Over three-quarters of asset owners (78%) said that collecting impact data from external asset managers was one of the biggest challenges they faced.
Two asset managers admitted they do not have impact measurement expertise, GIIN added, instead relying on others in the industry, such as research houses, academics and non-governmental organisations to guide their impact measurement and reporting progress. This can be costly, several asset managers said, “and it is not always evident that asset owners are willing, or able, to pay additional fees and cover those costs”.
In August 2021, an International Finance Corporation report warned that just a quarter of impact investments had a clear impact management strategy in place.
As a result, there is demand for impact measurement tools and methodologies.
The World Wide Fund for Nature (WWF) noted that impact tools and methodologies are still in the early stages of development, even though investors are already working to compare their portfolios impacts to benchmarks and other portfolios.
One initiative aiming to help improve interoperability between existing standards to better consolidate both companies’ and investors’ understanding of best practice in impact management is the Impact Management Platform, which was launched in November 2021.

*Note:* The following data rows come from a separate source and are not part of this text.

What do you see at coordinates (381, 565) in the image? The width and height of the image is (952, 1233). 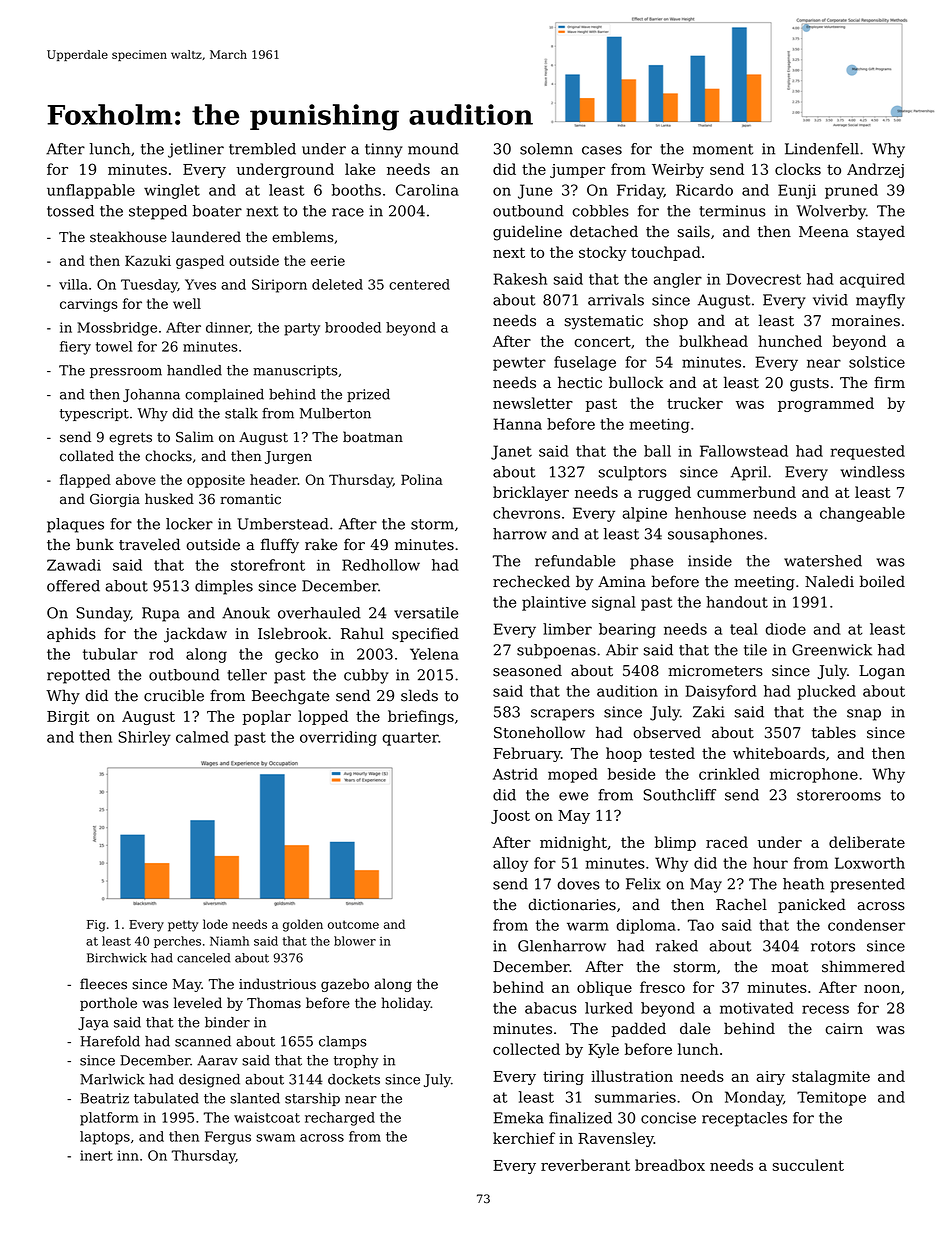 I see `Redhollow` at bounding box center [381, 565].
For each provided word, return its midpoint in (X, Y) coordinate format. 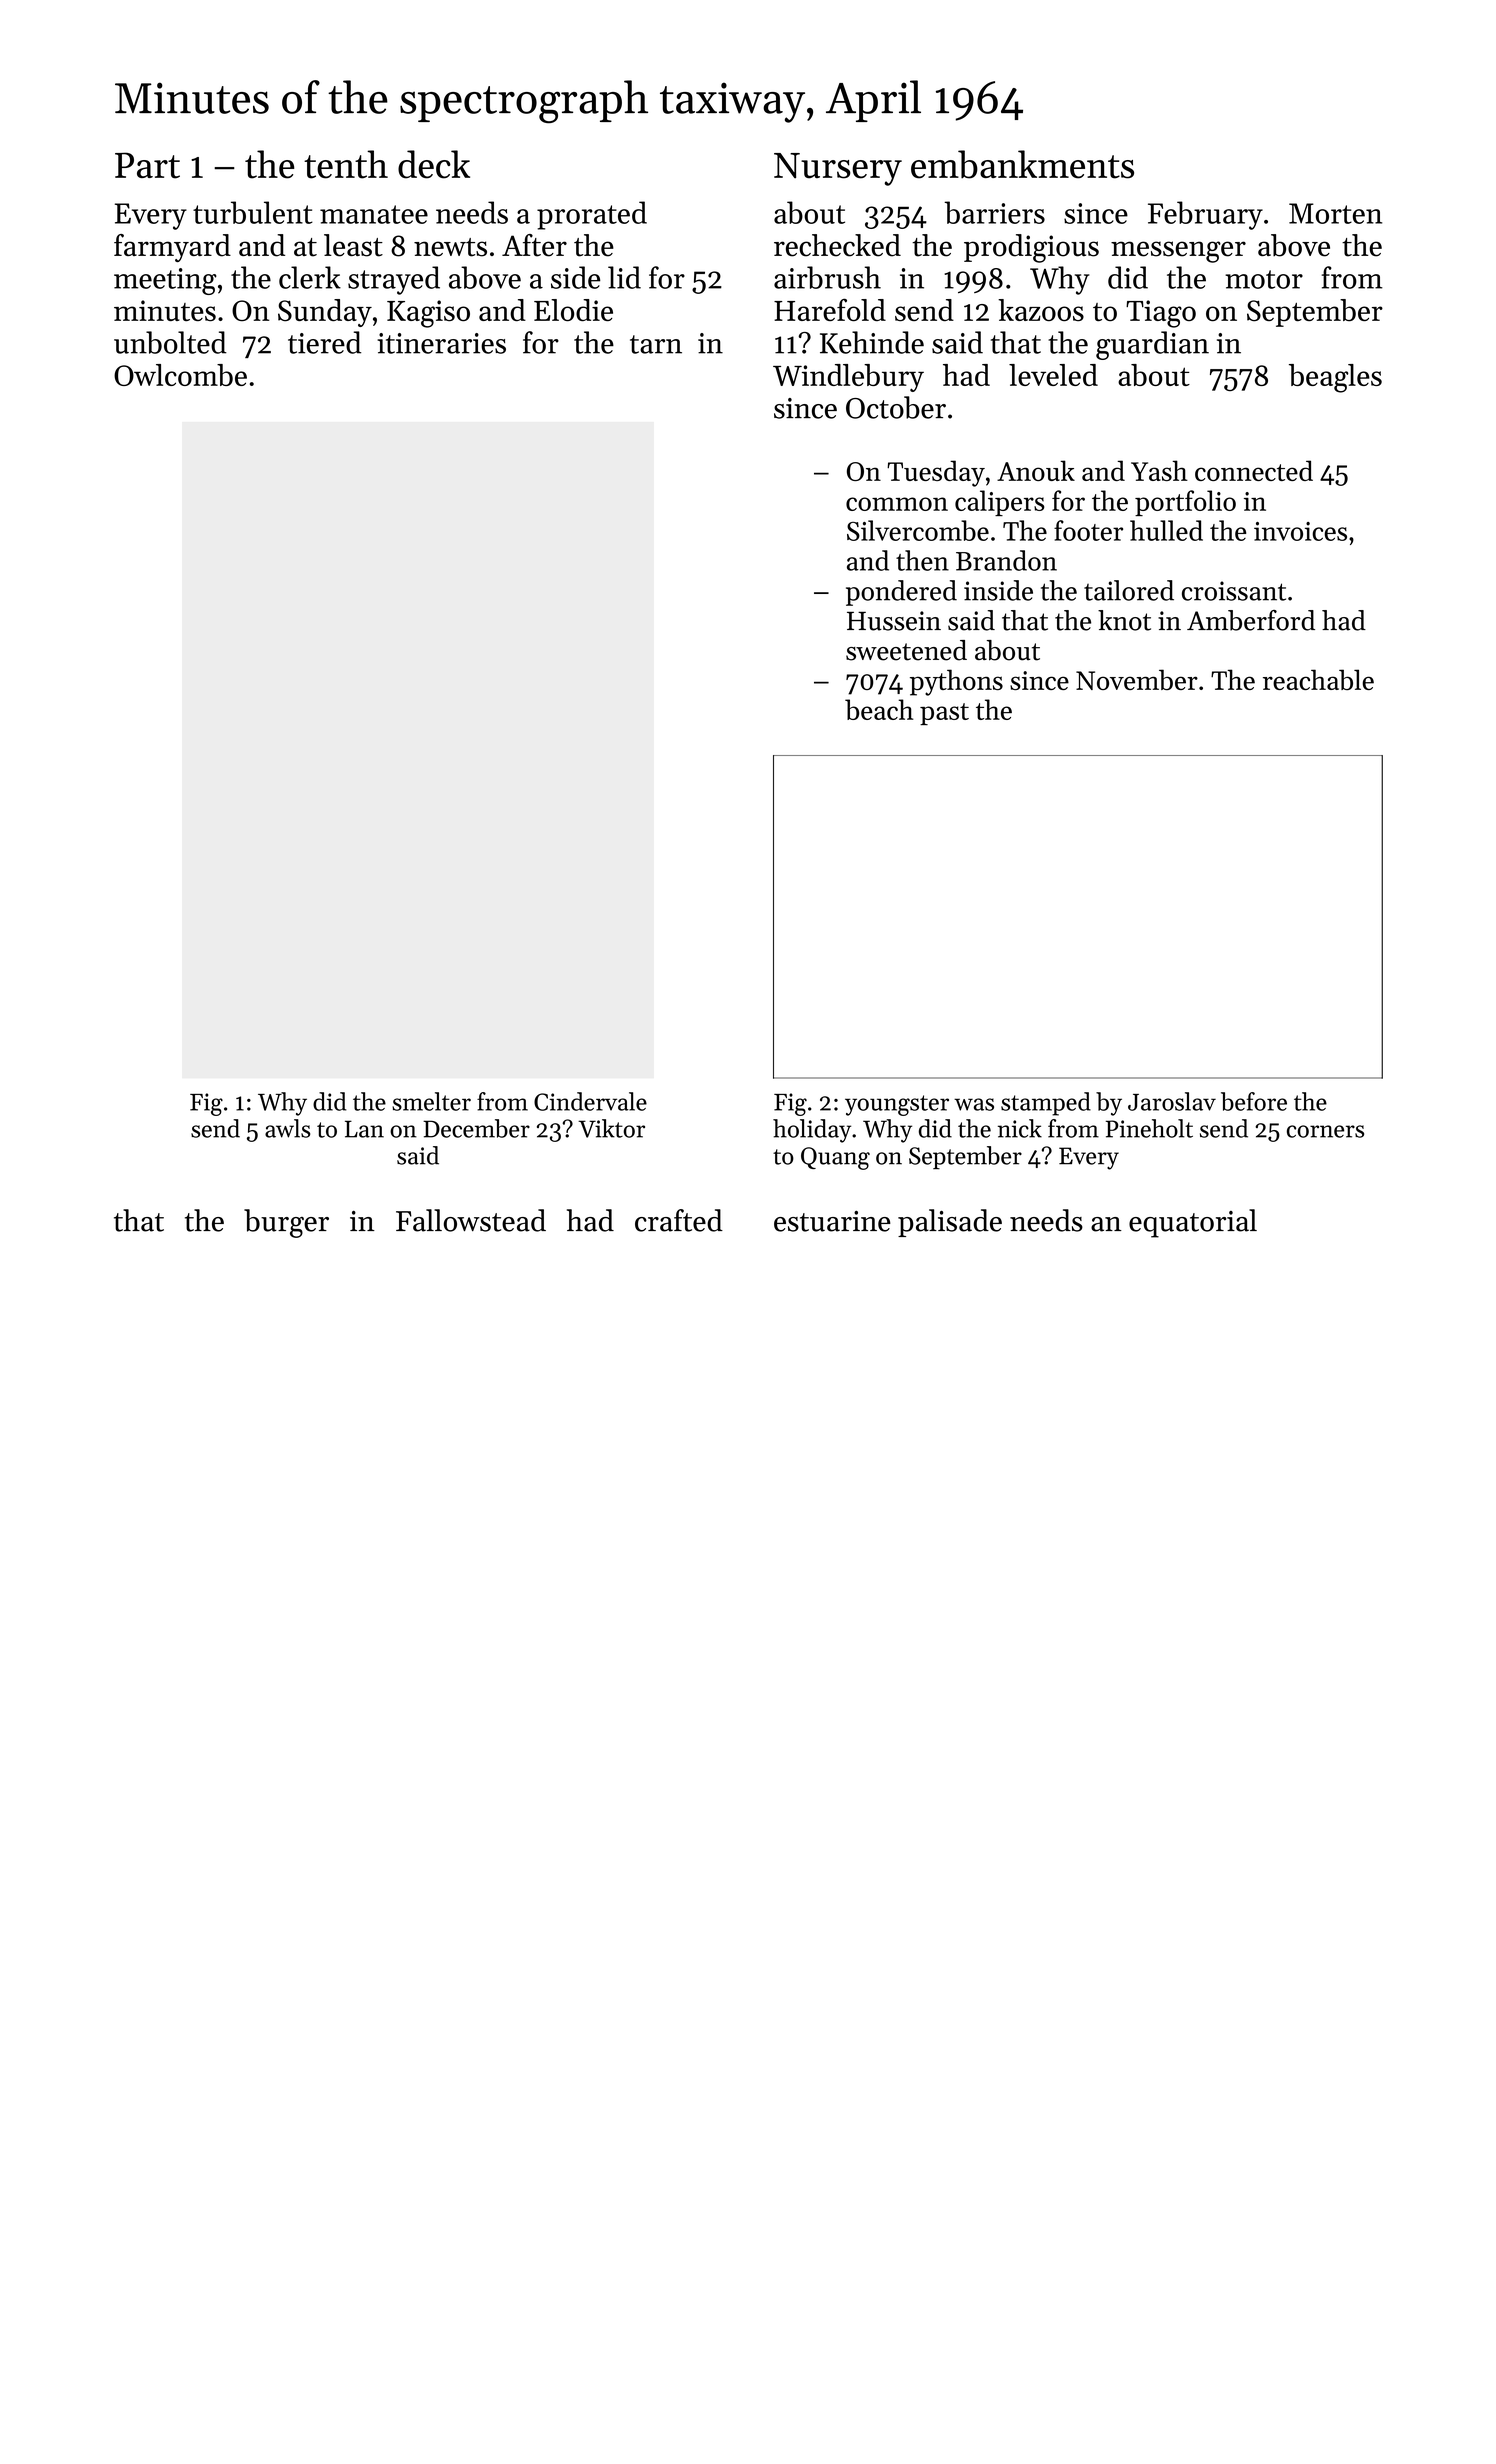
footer (1088, 530)
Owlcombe (180, 375)
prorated (592, 215)
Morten (1335, 213)
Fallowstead (471, 1220)
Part (147, 165)
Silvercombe (918, 530)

It will link to existing resources that support organisations and investors looking to implement impact management actions, such as sustainability-related disclosures and business strategies.
ESG investing with impact
According to a new report by US investment bank Jefferies, the accepted definitions of impact investing and ESG investing have recently become blurred to form a hybrid approach, which it refers to as ESG Investing with Impact.
“Traditional impact investing is defined as committing capital towards explicitly addressing social or environmental problems, [but] ESG investing with impact is an emanating trend, which in our view can be described as a desire for capital allocators to both deliver sustained alpha on a risk adjusted basis, whilst also targeting positive real economy impacts,” Jefferies said.
Exploring the themes outlined by the United Nations Sustainability Development Goals is a useful starting point for investors switching to an ESG investing with impact approach, Jefferies said. The bank identified five key steps to achieve “the zeitgeist of impact measurement”, specifically, identifying specific areas for impact, determining a solution provider, establishing a delivering mechanism, defining an appropriate return characteristic, and evaluating over long-term time horizons.